Indian rape victim dies in Singapore hospital

Indian rape victim dies in Singapore hospital

Indian rape victim dies in Singapore hospital

Updated 29 December 2012, 14:06 AEDT

Indian prime minister Manmohan Singh says he is deeply saddened by the death of a 23-year-old gang-rape victim and vowed constructive action.

A 23-year-old Indian student gang-raped on a bus in Delhi last week has died in a Singapore hospital.

Earlier, doctors treating the woman said her condition had deteriorated and there were indications she had severe organ failure.

The woman was brutally attacked by at least six men on a bus on December 16.

Police said she was raped for nearly an hour, beaten with an iron bar and thrown out of the moving vehicle.

She was transported to Singapore for medical treatment on Thursday and diagnosed with infections in her lungs and abdomen, as well as significant brain injury.

She had also suffered from cardiac arrest.

"We are very sad to report that the patient passed away peacefully at 4:45am on Dec 29. Her family and officials from the High Commission of India were by her side," Mount Elizabeth Hospital chief executive officer Kelvin Loh said in a statement.

"Despite all efforts by a team of eight specialists in Mount Elizabeth Hospital to keep her stable, her condition continued to deteriorate over these two days.

"She had suffered from severe organ failure following serious injuries to her body and brain.

"She was courageous in fighting for her life for so long against the odds but the trauma to her body was too severe for her to overcome."

Indian prime minister Manmohan Singh said he was deeply saddened by the death and the best way to honour her memory was with constructive action.

"I am deeply saddened to learn that the unfortunate victim of the brutal assault that took place on December 16 in New Delhi has succumbed to the grievous injuries she suffered following that attack," he said in a statement.

"We have already seen the emotions and energies this incident has generated. These are perfectly understandable reactions from a young India and an India that genuinely desires change."

The attack had sparked demonstrations across India, culminating last weekend in pitched battles between police and protesters outraged over the lack of safety for women in the capital.

Mr Singh's government has been battling criticism that it was tone-deaf to the outcry and heavy-handed in its response to the protests in Delhi.

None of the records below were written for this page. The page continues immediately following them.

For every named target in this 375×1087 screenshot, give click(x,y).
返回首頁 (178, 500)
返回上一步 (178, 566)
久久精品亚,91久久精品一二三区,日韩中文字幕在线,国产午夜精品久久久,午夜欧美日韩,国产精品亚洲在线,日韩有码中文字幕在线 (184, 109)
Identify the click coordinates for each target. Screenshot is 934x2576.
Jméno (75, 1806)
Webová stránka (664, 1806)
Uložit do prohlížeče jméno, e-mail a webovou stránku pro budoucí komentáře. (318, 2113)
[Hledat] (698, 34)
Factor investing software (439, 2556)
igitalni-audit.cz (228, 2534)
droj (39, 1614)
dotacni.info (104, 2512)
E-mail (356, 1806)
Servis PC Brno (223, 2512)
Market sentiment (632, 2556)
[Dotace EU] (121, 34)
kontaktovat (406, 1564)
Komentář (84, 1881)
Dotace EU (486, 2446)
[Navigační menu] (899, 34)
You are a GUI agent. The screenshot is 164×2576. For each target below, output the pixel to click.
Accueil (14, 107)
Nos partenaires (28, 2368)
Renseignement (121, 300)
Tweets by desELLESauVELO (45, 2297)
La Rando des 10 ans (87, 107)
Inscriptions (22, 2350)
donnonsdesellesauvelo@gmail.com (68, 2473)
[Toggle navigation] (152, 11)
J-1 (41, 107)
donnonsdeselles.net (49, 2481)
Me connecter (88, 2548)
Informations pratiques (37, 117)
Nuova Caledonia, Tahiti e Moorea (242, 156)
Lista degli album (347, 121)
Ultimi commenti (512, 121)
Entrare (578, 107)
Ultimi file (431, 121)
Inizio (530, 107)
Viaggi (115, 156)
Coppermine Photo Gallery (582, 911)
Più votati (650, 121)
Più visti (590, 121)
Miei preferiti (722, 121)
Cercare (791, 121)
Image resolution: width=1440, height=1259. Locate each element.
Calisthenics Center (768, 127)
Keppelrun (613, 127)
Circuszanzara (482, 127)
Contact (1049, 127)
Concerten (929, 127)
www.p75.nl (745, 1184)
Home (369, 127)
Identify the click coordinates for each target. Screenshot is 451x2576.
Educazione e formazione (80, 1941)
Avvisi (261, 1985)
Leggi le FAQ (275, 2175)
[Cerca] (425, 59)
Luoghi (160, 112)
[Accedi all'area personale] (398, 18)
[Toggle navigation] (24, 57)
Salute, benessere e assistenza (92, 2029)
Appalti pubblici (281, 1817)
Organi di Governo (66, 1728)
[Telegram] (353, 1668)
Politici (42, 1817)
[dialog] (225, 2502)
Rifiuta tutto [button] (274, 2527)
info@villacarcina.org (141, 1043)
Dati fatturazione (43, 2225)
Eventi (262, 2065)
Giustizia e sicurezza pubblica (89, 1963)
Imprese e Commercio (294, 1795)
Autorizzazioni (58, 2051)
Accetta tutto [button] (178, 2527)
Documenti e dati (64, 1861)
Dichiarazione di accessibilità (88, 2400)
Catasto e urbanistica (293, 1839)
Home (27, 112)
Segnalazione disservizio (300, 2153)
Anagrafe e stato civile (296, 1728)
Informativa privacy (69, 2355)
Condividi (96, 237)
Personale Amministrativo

Some Indian medical experts questioned the decision to airlift the woman to Singapore, calling it a risky manoeuvre given the seriousness of her injuries.

They said she was already receiving the best possible care in India, which possesses world-class medical facilities.

Six men are in custody in connection with the assault.

The rape victim has not been identified but some Indian media have called her "Amanat", an Urdu word meaning "treasure".

Most rapes and other sex crimes in India go unreported and offenders are rarely punished, women's rights activists say.

But the brutality of the assault on December 16 triggered public outrage and demands for both better policing and harsher punishment for rapists.

Delhi has the highest number of sex crimes among India's major cities, with a rape reported on average every 18 hours, according to police figures.

Government data show the number of reported rape cases in the country rose by nearly 17 per cent between 2007 and 2011.